Копье и Лавр (Кукин) - страница 75

Мараний с великим трудом заставил себя хранить самообладание. Нельзя повторять ошибок Джохара, нельзя срываться на колдуна. Он только того и ждет, чтобы перед властелином выставить тебя дураком.

— Я вернейший и многоопытный флотоводец владыки, — сказал сквозь зубы Мараний. — Я крушил стены Димнора и разорял биссинские гавани, когда нынешние сатрапиды еще не родились на свет. Мое слово на море закон.

— Это так, Мараний, — чародей не трудился уже вставлять в речь вежливые эпитеты «почтенный» и «достойный». — Это так, когда ты ведешь по волнам чернь. Но, увы, дед твой был простым чайханщиком и потчевал путников жарким из ослиного пениса. Любой сатрапид сочтет позором подчиняться внуку такого человека.

Лицо Марания посерело. Его семья приложила немало усилий, чтобы при дворе забыли эту историю. Но от бледной гадины ничто не могло укрыться. Должно быть, бесы пустыни сходились с колдуном в безлунные ночи, чтобы нашептывать позорные тайны.

— Хеменовы кости!

Аббас II вскочил во весь рост, расплескав по плитам горячую воду. Наложницы спешно выскочили из воды и бросились прикрывать наготу повелителя роскошными одеждами. Император готов был взорваться от гнева и растерянности.

— По-твоему, чародей, мы не можем ни прекратить поход, ни отнять командование у наглого Джохара? Ты, видно, спутал нас с этой голозадой иштой, у которой нет своей воли!

Злосчастная бербарка как раз встала перед Аббасом на колени, чтобы повязать пояс на его одеяниях. Вне себя от ярости, император пнул ее коленом в лицо. Девушка вскрикнула и с шумом упала в бассейн; фонтан воды плеснул под ноги Маранию и Дарафаллу. Когда невольница вынырнула, с ее губ и ноздрей бежала кровь.

Уже в тот момент у Марания мелькнуло подозрение: почему безбожник так спокоен? Вспышка бешенства владыки не заставила колдуна даже моргнуть единственным глазом, черная фигура не сдвинулась ни на шаг. Чародей остался стоять, где стоял, и смотрел на императора с выражением спокойного любопытства.

— Так знай, Дарафалл: за свою дерзость ты и будешь расхлебывать эту куруфь!

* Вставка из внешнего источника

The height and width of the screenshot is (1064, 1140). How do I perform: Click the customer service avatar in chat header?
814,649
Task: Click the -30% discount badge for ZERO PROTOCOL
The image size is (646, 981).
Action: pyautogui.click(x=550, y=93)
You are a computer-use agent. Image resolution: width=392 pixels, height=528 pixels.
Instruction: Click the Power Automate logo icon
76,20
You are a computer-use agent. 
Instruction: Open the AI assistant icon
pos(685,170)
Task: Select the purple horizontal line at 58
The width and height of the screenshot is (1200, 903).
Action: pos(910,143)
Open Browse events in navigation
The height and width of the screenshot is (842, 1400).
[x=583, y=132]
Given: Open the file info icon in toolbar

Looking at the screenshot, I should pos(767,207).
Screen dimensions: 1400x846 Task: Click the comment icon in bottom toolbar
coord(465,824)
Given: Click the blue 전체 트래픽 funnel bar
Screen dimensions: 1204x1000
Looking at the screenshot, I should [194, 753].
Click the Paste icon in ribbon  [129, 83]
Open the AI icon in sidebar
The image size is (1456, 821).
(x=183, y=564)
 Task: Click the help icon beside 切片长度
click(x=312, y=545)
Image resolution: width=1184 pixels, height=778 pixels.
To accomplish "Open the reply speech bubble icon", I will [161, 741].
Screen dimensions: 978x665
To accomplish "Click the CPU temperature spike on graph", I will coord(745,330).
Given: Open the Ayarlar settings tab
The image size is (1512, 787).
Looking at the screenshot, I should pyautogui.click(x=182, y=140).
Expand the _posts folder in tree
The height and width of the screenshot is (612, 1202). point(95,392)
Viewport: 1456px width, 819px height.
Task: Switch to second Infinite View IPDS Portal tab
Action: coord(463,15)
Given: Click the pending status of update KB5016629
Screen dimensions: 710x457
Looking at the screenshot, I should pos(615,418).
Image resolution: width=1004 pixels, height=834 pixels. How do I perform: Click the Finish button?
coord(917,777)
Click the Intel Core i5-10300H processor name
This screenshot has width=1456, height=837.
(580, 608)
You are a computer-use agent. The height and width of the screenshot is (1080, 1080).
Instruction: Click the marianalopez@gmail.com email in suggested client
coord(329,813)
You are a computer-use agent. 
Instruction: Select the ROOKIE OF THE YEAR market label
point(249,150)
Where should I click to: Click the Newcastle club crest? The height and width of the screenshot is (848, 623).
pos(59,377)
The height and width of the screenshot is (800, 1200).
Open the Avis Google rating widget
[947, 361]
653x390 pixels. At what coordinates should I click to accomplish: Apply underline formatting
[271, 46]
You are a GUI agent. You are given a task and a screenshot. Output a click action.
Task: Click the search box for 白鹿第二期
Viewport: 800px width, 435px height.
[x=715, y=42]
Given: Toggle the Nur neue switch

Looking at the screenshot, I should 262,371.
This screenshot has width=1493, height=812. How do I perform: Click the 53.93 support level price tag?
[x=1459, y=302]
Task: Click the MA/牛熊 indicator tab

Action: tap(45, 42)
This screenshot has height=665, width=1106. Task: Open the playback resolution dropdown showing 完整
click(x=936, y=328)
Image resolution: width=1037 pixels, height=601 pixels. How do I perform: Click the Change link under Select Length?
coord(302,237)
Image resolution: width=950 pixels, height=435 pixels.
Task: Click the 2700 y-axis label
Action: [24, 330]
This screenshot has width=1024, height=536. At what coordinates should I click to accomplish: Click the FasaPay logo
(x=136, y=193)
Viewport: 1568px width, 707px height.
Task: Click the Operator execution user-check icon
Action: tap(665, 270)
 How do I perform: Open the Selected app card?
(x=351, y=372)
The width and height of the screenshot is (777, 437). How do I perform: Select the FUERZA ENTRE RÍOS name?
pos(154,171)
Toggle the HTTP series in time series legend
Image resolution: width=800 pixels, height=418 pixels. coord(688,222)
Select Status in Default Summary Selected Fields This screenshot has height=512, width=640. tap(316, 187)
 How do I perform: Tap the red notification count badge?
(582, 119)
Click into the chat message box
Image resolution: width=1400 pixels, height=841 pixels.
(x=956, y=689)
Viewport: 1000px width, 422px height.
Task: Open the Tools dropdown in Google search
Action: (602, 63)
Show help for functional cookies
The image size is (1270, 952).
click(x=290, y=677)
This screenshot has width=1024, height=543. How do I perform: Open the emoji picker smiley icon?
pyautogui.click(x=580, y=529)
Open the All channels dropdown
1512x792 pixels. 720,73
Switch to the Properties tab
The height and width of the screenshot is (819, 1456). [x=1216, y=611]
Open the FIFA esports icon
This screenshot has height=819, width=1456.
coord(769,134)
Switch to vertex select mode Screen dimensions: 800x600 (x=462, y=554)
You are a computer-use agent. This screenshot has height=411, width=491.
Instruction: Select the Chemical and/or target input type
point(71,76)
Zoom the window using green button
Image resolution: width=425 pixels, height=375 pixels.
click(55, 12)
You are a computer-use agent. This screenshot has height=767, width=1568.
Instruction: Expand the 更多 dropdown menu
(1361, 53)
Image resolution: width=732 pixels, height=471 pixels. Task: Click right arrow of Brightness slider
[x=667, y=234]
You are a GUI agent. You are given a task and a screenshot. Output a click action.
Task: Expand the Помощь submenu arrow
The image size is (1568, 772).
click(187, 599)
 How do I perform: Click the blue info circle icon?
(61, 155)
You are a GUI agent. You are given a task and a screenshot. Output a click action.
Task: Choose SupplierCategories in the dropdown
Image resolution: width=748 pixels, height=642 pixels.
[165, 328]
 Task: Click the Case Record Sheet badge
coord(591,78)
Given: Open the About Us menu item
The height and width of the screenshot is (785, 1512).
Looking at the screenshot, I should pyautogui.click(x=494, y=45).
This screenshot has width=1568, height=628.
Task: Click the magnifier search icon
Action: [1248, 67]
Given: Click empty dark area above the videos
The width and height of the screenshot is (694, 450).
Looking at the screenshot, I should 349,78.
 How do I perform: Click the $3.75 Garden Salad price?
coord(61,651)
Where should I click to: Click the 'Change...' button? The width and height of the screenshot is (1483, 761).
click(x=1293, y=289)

Последнее слово означало на языке империи человеческие испражнения.

— Мараний, выйди вон!

— Но, мой император…

Взгляды Аббаса и Марания столкнулись, и у флотоводца похолодело в животе. Он понял, что испытай он терпение владыки еще хоть на минуту, и живым из дворца он уже не выйдет.

Мараний покинул зал для купаний с отвратительным чувством, что сегодня он проиграл очень важную битву.

А пакостнее всего было выражение лица Дарафалла, которое Мараний приметил прежде, чем покинул зал. На лице чародея читалось удовлетворение. Будто и гнев императора, и непрошенное приказание были именно тем, чего он ждал.